In order to determine whether the City was guilty of negligence, it was first necessary for the jury to determine whether it was the City's duty to maintain the crossway. In our opinion, the statutory provision included in the tendered jury instruction is dispositive of that issue. Clearly, it states that the railroad company has the duty of maintaining railroad crossings. Another portion of section 58 permits the Illinois Commerce Commission to relegate this duty to municipalities. (See Ill. Rev. Stat. 1979, ch. 111 2/3, par. 62; City of Chicago v. Illinois Commerce Com. (1979), 70 Ill. App.3d 655, 388 N.E.2d 1084.) The record in this case, however, contains no evidence of any order assigning this duty to the City.
• 2 Plaintiff urges that the City was not prejudiced by the trial court's rejection of the instruction because the City was permitted to read pertinent provisions of section 58 to the jury and to refer to the statute in its closing argument. In our view, one of the essential purposes of an instruction is to highlight the law applicable to the facts of a case. Permitting defense counsel to read a statute to the jury and to refer to it in closing argument does not have the same effect as a jury instruction. We hold that the tendered instruction was a correct statement of the law applicable to the facts in this case and that the trial court erred in refusing to give it.

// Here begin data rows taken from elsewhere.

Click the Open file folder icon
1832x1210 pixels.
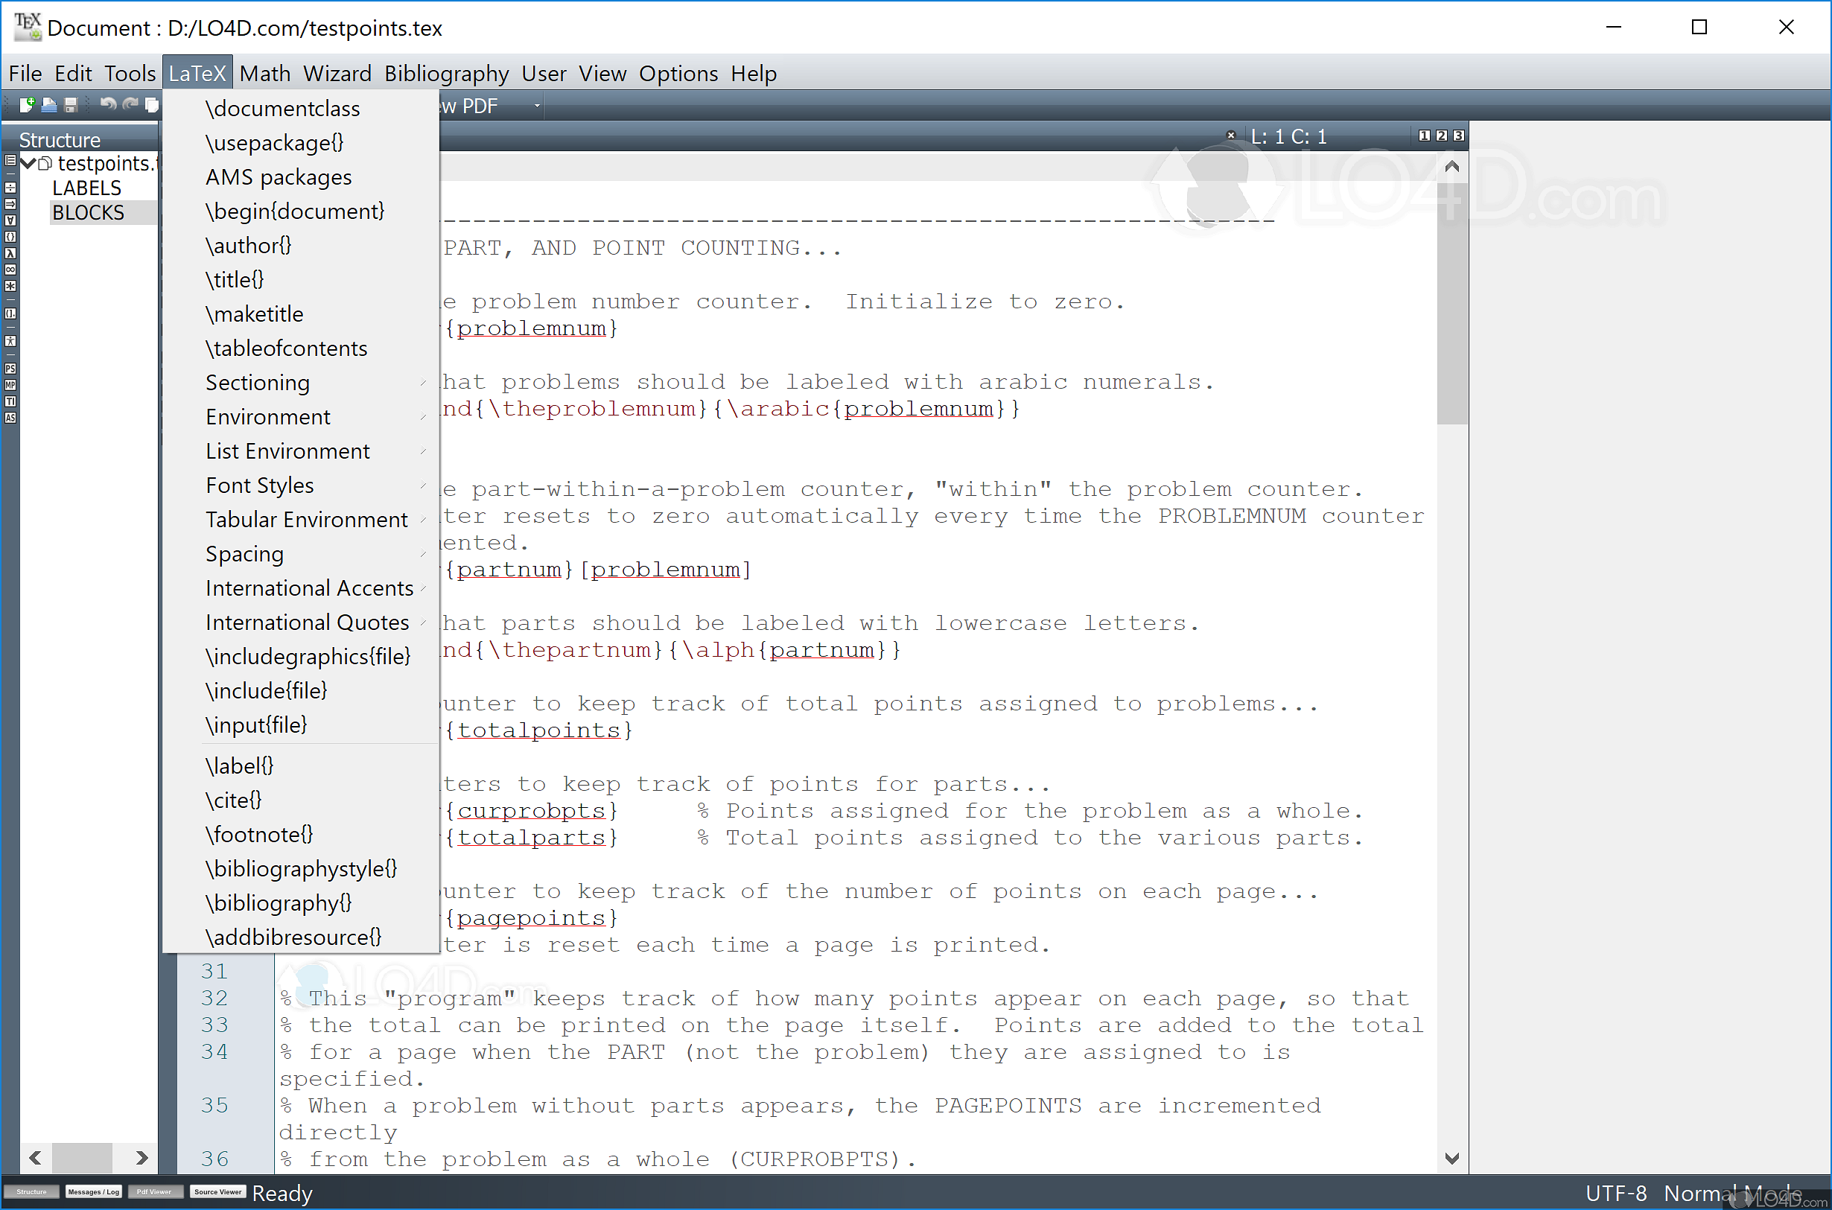pyautogui.click(x=49, y=104)
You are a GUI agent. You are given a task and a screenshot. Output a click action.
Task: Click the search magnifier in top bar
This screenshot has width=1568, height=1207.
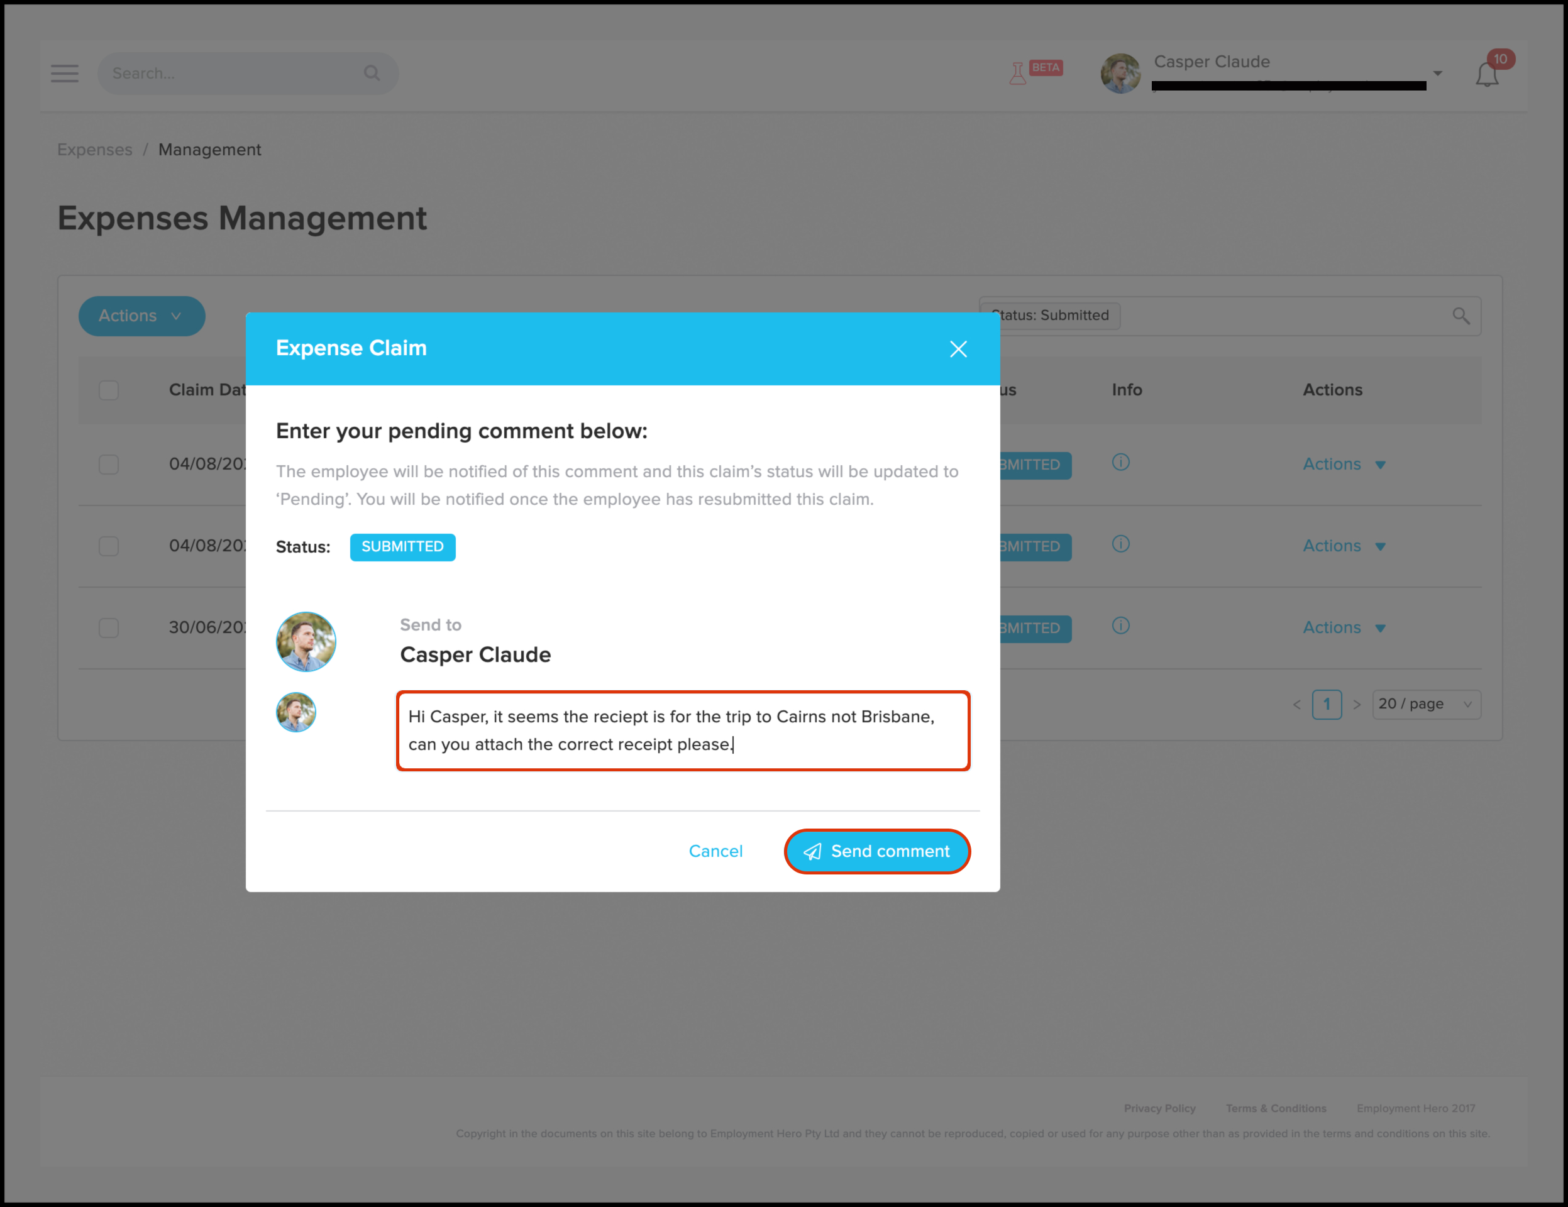[371, 73]
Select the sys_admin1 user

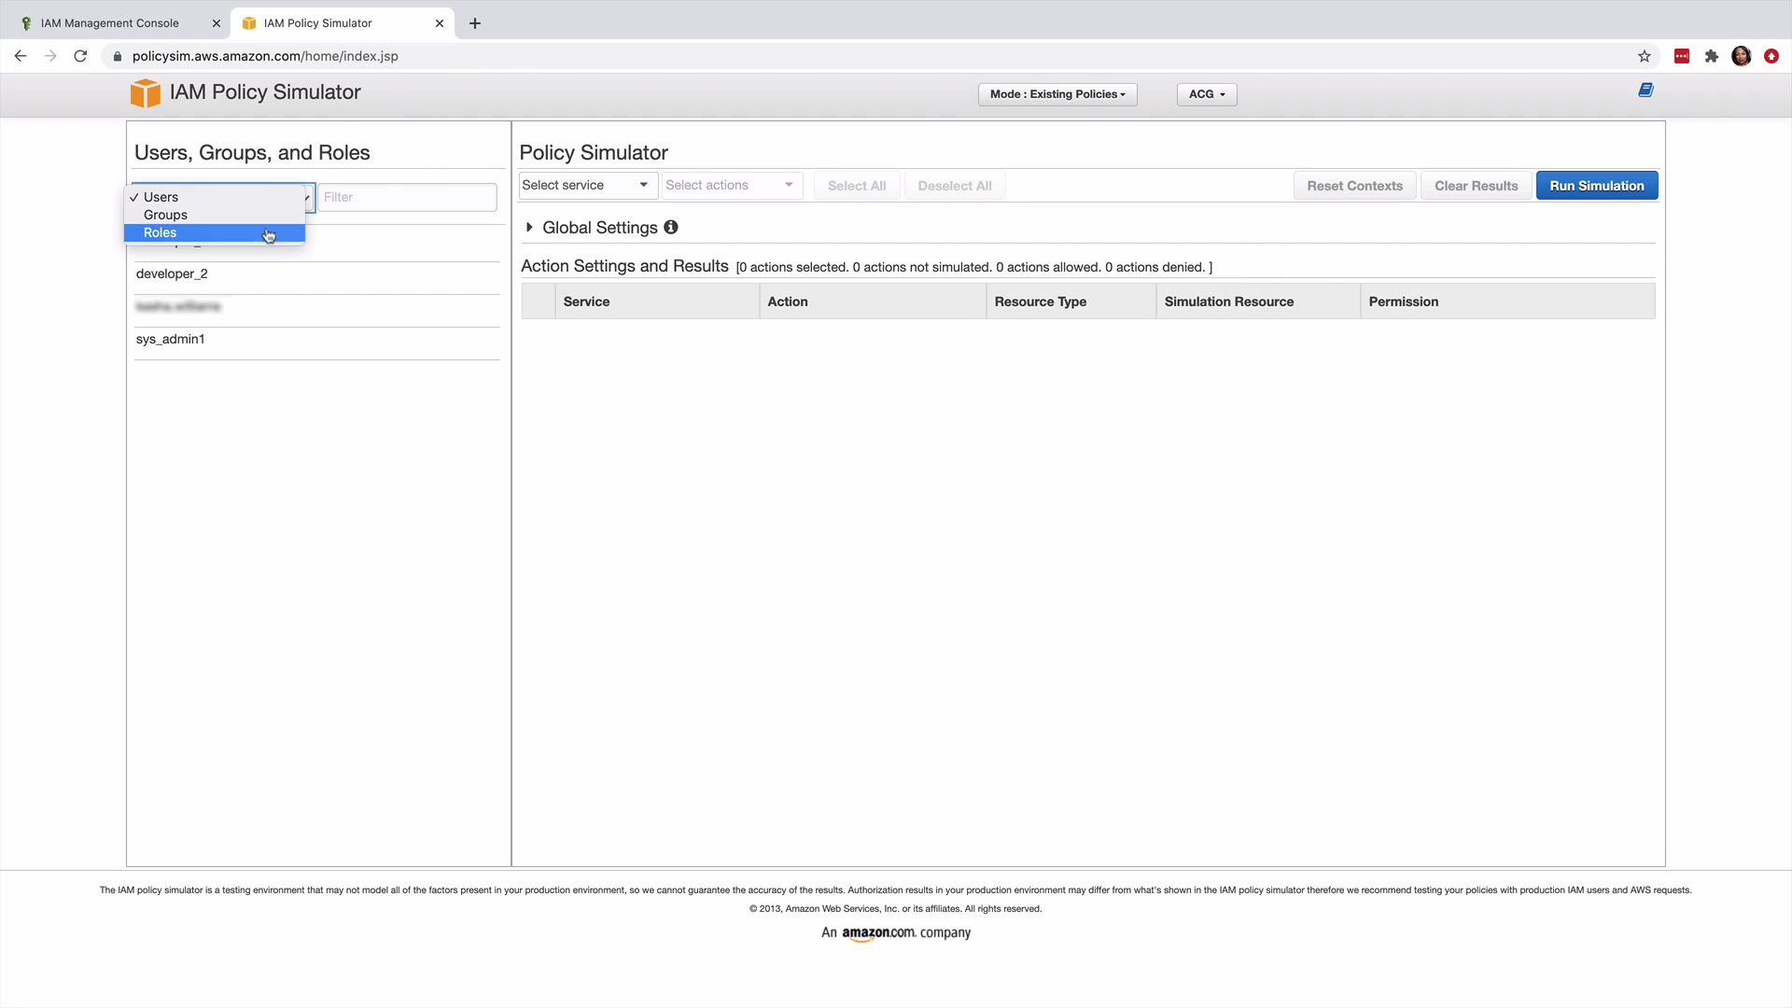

One additional point which merits mention is that plaintiff presented two witnesses who testified, in essence, that it was the duty of city police officers to report street hazards. Neither of these witnesses were listed in plaintiff's interrogatories or supplemental interrogatories. We recognize that the decision as whether to exclude a witness under these circumstances is within a trial judge's discretion. (See Smith v. Realcoa Construction Co. (1973), 13 Ill. App.3d 254, 300 N.E.2d 855.) In light of our disposition of the case on the specific interrogatory issue, we need not determine whether the trial court abused its discretion in permitting these witnesses to testify. We note, however, that the testimony of these two witnesses was the only evidence regarding a city police officer's duty to report hazardous conditions and that it may have influenced the jury in its finding for plaintiff.
For the foregoing reasons, we reverse the judgment of the circuit court of Cook County.
Judgment reversed.
CAMPBELL, P.J., and O'CONNOR, J., concur.